Page MenuHomePhabricator

Improve Alertmanager/LibreNMS notifications
Open, MediumPublic

Description

Some feedback after using Alert Manager as transport for LibreNMS:


When ACKing an alert in LibreNMS, Alert Manager sends an email titled:

[FIRING:1] Access port utilisation over 80% for 1h global (asw2-b-eqiad.mgmt.eqiad.wmnet warning librenms netops)

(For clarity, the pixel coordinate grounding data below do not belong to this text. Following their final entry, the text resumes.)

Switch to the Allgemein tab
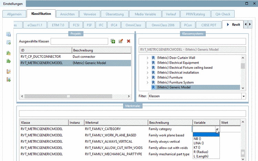The image size is (258, 161). pos(14,14)
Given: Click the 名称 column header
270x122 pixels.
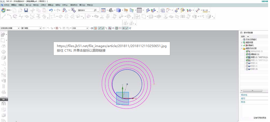Looking at the screenshot, I should pos(243,36).
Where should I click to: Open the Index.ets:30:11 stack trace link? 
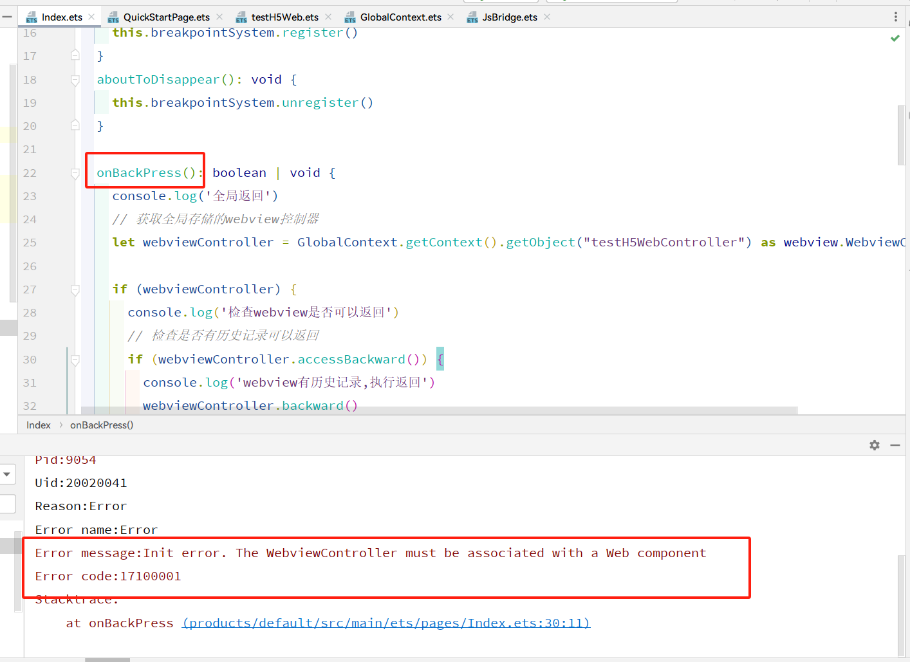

And only at the very bottom it says:

title = Alert for device asw2-b-eqiad.mgmt.eqiad.wmnet - Access port utilisation over 80% for 1h got acknowledged

Same for IRC alerts:

jinxer-wm> (Access port utilisation over 80% for 1h) firing: Access port utilisation over 80% for 1h - https://alerts.wikimedia.org

Which is confusing as it's an ACK.


LibreNMS IRC bot had colors, but not the Alert Manager one, that's a major regression.


In the email body, all the LibreNMS details are crammed into the "Annotations" section, with no new lines, which make it difficult to parse.
The content is also duplicated. For example:

alertname = Access port utilisation over 80% for 1h
Rule: Access port utilisation over 80% for 1h
summary = Access port utilisation over 80% for 1h
instance = asw2-b-eqiad.mgmt.eqiad.wmnet
Device Name: asw2-b-eqiad.mgmt.eqiad.wmnet


The email title says [FIRING:1], not sure if it's needed or what the :1 means.


[FIRING:1] Inbound interface errors global (asw2-b-eqiad.mgmt.eqiad.wmnet warning librenms netops)

No need for the severity, scope or team in the email title, that's precious real-estate
Something like:

[Alert] asw2-b-eqiad.mgmt.eqiad.wmnet: Inbound interface errors

is more clear.


The "source" link is broken, it links to, for example "http://device/device=175"

Event Timeline

ayounsi triaged this task as Medium priority.Feb 3 2021, 9:41 AM
ayounsi created this task.
fgiunchedi renamed this task from Improve alertmanager notifications to Improve Alertmanager/LibreNMS notifications.Feb 8 2021, 4:13 PM

Another one:

<+jinxer-wm> (Processor usage over 85%) firing: Processor usage over 85% - https://alerts.wikimedia.org
04:58 (Processor usage over 85%) resolved: Processor usage over 85% - https://alerts.wikimedia.org

Doesn't say which host it's for.

Thank you for the feedback! Unfortunately I think addressing some of the feedback will need a librenms patch

(To that end I've also started to package librenms as a Debian package, since I think it is more practical and we don't really need scap anymore).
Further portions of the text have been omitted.